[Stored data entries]
= = =
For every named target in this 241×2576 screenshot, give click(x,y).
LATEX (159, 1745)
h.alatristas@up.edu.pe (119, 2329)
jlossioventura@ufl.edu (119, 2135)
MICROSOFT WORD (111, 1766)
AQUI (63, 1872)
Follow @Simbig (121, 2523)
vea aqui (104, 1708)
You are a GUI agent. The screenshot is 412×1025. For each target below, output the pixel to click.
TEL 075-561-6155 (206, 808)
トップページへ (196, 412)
= = =
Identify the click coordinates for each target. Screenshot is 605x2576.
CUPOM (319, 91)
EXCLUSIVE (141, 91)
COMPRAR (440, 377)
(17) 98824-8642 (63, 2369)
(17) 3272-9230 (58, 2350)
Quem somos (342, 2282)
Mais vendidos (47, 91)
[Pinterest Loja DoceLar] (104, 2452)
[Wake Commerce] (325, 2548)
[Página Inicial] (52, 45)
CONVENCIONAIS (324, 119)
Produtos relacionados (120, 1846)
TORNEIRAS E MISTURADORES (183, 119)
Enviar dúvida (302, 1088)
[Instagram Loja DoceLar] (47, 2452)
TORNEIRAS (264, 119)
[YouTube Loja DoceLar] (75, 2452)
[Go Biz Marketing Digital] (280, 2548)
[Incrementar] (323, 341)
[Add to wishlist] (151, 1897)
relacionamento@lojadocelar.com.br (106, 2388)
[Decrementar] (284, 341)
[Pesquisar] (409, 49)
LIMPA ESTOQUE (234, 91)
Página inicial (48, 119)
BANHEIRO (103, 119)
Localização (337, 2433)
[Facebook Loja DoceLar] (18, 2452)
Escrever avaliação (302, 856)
= = =
(THE PROBLEM):
Reproduce exactly the section above that begins at the line containing "relacionamento@lojadocelar.com.br (106, 2388)" and ends at the line containing "Escrever avaliação (302, 856)", leaving out all other lines.

(YOUR RESPONSE):
relacionamento@lojadocelar.com.br (106, 2388)
[Decrementar] (284, 341)
[Pesquisar] (409, 49)
LIMPA ESTOQUE (234, 91)
Página inicial (48, 119)
BANHEIRO (103, 119)
Localização (337, 2433)
[Facebook Loja DoceLar] (18, 2452)
Escrever avaliação (302, 856)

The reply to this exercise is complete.